Dow has said “our strategy involves growing the Company’s performance portfolio – both through organic growth and through carefully targeted acquisitions – while, at the same time, lightening our basics portfolio – principally through joint ventures. And we’ve made no secret of the fact that, right now, we’re looking at dozens of opportunities and potential ventures around the world to advance that strategy. Some are in an early assessment phase, others are further advanced.”

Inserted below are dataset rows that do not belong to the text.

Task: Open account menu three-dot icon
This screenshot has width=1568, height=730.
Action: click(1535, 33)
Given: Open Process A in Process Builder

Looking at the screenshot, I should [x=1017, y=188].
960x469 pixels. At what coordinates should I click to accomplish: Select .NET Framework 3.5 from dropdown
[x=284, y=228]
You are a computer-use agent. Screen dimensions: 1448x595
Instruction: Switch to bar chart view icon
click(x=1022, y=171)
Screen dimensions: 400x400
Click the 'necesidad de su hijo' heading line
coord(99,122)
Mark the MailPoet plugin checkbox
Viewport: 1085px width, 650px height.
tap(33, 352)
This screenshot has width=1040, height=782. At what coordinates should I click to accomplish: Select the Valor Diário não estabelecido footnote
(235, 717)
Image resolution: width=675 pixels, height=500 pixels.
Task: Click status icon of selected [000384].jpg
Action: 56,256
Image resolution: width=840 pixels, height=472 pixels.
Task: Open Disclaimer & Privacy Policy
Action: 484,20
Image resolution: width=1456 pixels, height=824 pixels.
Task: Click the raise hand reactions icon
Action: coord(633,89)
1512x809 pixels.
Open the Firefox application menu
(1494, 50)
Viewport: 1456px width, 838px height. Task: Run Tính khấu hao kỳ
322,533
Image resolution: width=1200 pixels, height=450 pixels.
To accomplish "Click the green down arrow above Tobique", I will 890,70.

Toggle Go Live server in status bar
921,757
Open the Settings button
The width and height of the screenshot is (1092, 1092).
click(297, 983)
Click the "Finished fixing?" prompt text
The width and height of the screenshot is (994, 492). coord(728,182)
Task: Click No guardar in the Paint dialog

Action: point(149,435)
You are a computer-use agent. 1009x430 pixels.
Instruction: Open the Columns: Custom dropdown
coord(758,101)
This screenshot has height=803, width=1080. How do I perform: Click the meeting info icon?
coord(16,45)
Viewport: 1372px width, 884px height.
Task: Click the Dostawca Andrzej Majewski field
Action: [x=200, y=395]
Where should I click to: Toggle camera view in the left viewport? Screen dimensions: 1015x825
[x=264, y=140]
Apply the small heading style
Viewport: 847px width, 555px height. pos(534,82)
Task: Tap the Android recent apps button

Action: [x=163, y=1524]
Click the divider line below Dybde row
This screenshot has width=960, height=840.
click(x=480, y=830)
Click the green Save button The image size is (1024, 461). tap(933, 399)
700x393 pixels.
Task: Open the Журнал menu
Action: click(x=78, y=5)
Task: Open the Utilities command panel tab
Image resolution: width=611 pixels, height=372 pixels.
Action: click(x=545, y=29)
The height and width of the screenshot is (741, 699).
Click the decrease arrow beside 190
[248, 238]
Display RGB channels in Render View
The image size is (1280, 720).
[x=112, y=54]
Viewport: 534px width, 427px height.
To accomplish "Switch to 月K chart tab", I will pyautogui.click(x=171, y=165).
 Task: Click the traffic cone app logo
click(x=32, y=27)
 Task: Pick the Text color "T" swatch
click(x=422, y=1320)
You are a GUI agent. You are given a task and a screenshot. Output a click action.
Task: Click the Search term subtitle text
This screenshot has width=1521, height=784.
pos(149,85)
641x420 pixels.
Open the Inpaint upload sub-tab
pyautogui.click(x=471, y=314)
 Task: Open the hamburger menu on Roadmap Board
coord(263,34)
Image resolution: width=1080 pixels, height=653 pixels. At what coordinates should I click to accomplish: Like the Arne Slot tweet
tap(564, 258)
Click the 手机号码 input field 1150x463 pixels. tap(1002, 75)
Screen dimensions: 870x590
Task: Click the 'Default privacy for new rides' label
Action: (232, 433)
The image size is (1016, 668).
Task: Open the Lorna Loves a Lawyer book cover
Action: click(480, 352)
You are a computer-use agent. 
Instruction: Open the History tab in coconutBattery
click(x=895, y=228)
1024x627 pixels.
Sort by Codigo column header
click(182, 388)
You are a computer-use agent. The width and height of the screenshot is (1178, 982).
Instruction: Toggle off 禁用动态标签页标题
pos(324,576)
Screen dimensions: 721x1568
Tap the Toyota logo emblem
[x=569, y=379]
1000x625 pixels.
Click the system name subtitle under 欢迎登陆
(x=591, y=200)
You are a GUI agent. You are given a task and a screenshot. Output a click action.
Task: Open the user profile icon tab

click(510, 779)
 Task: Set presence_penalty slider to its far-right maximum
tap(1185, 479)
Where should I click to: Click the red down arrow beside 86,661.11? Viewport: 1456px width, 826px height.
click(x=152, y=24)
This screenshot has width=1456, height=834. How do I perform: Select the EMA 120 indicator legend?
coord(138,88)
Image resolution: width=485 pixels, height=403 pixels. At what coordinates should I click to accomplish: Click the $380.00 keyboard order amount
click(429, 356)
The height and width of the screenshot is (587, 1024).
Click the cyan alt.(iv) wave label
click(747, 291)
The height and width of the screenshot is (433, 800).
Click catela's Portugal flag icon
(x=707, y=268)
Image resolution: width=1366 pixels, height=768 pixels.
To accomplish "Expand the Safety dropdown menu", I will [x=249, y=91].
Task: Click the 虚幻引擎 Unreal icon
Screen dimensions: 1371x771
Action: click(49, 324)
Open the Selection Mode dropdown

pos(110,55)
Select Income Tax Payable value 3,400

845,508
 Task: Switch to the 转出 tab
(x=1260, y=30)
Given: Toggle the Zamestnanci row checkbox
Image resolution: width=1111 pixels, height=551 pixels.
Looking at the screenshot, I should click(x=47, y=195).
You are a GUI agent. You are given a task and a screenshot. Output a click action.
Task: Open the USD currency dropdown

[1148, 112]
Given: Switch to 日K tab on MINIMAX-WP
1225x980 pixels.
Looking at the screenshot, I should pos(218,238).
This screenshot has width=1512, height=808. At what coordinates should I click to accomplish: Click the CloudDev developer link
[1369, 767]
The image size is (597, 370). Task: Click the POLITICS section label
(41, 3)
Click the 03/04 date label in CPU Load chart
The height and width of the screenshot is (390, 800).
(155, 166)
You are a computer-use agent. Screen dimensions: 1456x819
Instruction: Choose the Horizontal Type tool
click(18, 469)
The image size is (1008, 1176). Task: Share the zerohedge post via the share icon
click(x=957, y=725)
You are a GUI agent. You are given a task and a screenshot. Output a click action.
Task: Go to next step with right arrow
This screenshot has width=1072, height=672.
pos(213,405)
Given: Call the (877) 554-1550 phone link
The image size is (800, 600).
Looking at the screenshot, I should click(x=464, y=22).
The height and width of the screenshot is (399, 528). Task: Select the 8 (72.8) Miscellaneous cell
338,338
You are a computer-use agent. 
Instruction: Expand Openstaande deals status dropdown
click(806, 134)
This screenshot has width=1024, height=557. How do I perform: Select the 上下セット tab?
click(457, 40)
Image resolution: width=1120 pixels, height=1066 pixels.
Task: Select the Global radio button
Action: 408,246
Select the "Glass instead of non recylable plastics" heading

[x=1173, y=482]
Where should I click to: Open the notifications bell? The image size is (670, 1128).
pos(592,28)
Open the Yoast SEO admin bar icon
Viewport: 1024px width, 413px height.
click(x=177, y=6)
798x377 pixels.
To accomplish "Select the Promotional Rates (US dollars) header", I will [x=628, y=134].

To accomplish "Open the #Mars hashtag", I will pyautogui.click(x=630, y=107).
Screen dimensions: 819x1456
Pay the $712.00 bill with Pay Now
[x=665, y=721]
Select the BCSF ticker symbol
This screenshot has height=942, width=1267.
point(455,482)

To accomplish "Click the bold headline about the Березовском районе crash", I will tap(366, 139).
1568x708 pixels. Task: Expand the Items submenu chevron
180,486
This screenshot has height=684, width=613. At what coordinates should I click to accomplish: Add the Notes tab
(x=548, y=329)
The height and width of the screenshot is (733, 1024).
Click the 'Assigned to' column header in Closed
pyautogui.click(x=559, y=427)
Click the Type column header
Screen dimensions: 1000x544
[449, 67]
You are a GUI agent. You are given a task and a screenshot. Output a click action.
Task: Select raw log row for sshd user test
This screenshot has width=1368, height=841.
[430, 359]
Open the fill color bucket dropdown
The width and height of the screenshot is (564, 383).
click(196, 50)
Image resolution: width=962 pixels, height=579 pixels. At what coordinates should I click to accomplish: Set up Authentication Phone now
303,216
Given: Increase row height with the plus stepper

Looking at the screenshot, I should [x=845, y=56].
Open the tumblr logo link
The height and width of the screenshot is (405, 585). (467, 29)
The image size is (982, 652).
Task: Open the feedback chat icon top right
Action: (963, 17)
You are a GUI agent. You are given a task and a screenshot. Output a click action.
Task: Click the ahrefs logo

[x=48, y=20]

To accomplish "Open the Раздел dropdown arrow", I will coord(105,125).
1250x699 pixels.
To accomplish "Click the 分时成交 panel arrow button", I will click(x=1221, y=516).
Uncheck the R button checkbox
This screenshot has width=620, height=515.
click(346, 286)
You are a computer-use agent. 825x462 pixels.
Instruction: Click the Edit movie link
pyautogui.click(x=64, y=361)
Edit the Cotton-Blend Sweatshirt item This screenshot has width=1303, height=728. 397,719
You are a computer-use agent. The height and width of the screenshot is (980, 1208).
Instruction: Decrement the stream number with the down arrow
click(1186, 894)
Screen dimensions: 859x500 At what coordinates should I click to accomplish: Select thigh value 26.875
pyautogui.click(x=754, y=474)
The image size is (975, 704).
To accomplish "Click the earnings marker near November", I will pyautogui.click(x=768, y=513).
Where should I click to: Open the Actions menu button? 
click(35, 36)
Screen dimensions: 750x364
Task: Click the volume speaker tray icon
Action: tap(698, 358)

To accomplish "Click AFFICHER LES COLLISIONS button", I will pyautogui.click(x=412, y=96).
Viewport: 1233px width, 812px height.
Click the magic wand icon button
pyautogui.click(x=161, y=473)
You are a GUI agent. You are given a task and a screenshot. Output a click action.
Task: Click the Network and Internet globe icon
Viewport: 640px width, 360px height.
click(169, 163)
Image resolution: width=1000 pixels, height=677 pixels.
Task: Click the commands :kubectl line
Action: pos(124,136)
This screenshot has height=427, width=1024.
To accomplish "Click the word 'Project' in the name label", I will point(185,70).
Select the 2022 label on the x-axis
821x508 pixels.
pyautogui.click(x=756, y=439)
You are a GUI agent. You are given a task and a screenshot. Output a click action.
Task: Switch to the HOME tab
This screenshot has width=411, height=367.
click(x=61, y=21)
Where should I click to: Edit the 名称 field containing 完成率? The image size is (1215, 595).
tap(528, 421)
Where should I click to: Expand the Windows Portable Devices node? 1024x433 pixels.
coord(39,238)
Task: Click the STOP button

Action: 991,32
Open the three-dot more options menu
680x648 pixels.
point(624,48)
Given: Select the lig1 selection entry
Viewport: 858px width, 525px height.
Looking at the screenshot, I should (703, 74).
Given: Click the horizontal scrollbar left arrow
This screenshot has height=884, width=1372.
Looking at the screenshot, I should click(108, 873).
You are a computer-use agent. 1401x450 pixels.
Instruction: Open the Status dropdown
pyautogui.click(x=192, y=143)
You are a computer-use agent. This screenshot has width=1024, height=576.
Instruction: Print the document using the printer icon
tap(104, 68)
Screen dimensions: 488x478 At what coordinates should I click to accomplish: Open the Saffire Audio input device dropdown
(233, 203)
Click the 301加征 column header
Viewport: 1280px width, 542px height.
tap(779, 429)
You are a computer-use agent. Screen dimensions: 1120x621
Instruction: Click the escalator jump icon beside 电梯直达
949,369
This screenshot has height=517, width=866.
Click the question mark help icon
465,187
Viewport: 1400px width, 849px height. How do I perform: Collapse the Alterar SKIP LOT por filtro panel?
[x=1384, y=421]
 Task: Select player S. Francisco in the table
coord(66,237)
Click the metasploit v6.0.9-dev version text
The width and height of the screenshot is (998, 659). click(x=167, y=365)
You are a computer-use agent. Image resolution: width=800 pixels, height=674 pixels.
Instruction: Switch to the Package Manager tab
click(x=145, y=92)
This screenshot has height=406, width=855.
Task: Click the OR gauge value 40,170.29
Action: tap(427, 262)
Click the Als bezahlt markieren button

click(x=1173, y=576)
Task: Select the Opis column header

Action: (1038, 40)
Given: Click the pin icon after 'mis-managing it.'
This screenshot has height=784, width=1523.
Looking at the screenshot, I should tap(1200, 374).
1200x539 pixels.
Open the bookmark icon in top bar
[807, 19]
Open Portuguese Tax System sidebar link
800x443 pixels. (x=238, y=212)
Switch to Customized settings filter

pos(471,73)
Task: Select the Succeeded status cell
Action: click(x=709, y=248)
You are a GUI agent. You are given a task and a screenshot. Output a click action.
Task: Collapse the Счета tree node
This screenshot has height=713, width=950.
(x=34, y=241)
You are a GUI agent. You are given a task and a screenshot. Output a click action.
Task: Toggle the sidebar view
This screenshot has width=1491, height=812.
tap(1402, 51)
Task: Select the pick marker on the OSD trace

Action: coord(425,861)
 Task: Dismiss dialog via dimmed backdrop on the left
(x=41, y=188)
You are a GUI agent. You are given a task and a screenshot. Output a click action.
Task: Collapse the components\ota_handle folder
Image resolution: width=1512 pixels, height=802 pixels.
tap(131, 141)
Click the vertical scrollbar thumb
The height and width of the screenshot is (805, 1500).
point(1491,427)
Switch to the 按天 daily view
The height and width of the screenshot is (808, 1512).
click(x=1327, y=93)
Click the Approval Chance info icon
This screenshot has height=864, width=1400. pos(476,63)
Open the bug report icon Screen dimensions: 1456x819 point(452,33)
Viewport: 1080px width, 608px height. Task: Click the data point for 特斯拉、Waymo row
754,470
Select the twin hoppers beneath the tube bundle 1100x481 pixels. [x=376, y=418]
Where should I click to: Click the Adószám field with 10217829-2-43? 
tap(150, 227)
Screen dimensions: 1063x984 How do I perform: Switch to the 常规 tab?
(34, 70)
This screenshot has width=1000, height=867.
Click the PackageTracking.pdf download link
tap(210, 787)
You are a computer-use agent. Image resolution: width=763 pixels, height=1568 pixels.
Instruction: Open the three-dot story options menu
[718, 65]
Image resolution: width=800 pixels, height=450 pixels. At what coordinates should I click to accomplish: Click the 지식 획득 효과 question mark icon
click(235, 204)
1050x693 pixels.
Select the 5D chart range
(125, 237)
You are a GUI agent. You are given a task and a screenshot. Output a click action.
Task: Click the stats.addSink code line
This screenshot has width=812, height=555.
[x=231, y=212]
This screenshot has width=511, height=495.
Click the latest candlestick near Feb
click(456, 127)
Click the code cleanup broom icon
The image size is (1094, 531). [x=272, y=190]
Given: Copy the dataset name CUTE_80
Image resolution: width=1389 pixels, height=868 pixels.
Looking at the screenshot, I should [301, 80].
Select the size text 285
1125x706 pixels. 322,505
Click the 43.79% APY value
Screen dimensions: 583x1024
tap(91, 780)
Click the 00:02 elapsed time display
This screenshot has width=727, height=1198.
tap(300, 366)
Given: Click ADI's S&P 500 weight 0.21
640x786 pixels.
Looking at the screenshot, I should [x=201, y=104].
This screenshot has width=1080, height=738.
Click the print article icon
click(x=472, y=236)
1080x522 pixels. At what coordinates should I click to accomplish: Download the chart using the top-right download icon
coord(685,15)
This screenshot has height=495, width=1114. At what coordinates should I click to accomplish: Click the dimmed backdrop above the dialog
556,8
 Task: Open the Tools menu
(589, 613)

So, what does Chemtura have that Dow could want? For starters it is currently a very willing seller. Earlier this year the company put itself up for sale but the auction failed. That does not mean it is still not for sale as Trian Fund Management LP, run by activist hedge fund investor Nelson Peltz, sported a 4% stake in the company as of June and has his firm’s co-founder on Chemtura’s board. Pelts’s MO is to sell off assets of companies he invests in like he did with his investment in Wendy’s (WEN) and the Tim Horton’s (THC) chain sale. Additionally, Apollo Management, the private equity firm that owns nearly 2 percent of the company was rumored to be the lead bidder in the Chemtura auction before dropping out.
Chemtura does have a specialty chemical business growing profits at 35% YOY (year over year) and a crop protection business growing profits at 14% YOY. Dow has been aggressive in both areas in both acquisitions and joint ventures like the recent Monsanto (MON) announcement. Neither segment will be a large contributor to earnings (sales of roughly $600 million in the first 6 months of 2007) but at current level could be had for a song and would be accredive to earnings almost immediately (one of CEO Liveris’s determinant factors). Q3 earning come out 11/2.
It would not be a blockbuster deal for Dow but one that would add steady profits in growing areas for Dow and best of all could be had a very reasonable prices.